#### Text for analysis
Let’s jump of with the discussion on what is a DAO. You would have probably heard the term DAO before, perhaps in a discussion about web3 and its future. For people who doesn’t know, in a moment well be able to grasp its basic.
DAOs (Decentralized Autonomous Organizations) is an organization built to be autonomous and decentralized. The concept of DAOs is simple but application is little complex.
In simple words, DAOs are communities of people who share the same interests or work or vision on the same projects. The company you work in, the public corporation, your team, your big WhatsApp group – hell even the country you live in – could all be DAOs! DAOs can be startups, groups, music band, a group of people who love art etc, anything where group of people with shared goal/interest and work on it.
DAOs operate using smart contracts which is a piece of code that automatically execute whenever a set of criteria are met. Theses smart contracts establish the DAOs rules where it is transparent. Those with a stake in a DAO gets the voting rights and influence how the organization operates by deciding on or creating new governance proposals.
DAOs are less about governance and more about ephemeral team, spontaneous capital formation and made to order capital allocation. For mode on DAOs – you can learn from here.
As more DAOs come into existence, DAOs will become the main way we organize and would become an alternate to traditional forms of organization. DAOs are acting like a building block on web3 infrastructure, and more users come to this web3 space the more they become accessible to DAOs. But, as the DAOs are being created there is a huge gap in having access to DAOs framework, there is no right infrastructure for DAOs to achieve their goals seamlessly. Until now, DAO have been dependent on Discord to make decisions but now few prominent players are coming up providing right infrastructure for native teams or DAOs to achieve. One of the projects, that has recently come up in providing this infrastructure is Squads.
Squads
Squads is a DAO framework on Solana. Squads provides a collaborative infrastructure for Web3 native teams or groups who are on a mission building protocols, dropping NFTs and managing community or creating community for a shared goal/mission etc. The contracts in Squads have been audited by Neodime (which offers deep dive technical audits and trainings, an independent security research team). Neodime seems safe making the smart contracts in Squads safe and secure.
In simple words, Squads is a decentralized application where it provides DAO tools to create and manage DAO. Their mission is to make Squads a DAO framework, an accessible vehicle to both the Web3 native users and people who are yet to ride in Web3 space. Web3 native teams or groups can organize members, make decisions on-chain, and manage digital assets together.
Squads strongly believes DAO framework is well positioned in the market to provide alternative solution to the traditional forms of organization managing its economic and social activity. As Solana is very widely scalable and faster, Squads have chosen Solana which helps them to scale their framework for DAOs in a smoother user experience and with as low cost as possible and with high transactional speed.
Squads have easy to use UI with most of the functionality which are good for some specific projects.
########
#### Dataset excerpt
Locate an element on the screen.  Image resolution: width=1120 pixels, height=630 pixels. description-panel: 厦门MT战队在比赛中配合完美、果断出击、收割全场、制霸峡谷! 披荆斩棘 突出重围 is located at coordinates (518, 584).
########
Exercises to complete →
1. The article on DAOs and Squads names some things that "could all be DAOs." List each of them.
2. From the article on DAOs and Squads, transcribe word for word the passage starting with "Squads strongly believes" and going on through "some specific projects.".

Answers to the exercises →
1.
- The company you work in
- The public corporation
- Your team
- Your big WhatsApp group
- The country you live in

2.
Squads strongly believes DAO framework is well positioned in the market to provide alternative solution to the traditional forms of organization managing its economic and social activity. As Solana is very widely scalable and faster, Squads have chosen Solana which helps them to scale their framework for DAOs in a smoother user experience and with as low cost as possible and with high transactional speed.
Squads have easy to use UI with most of the functionality which are good for some specific projects.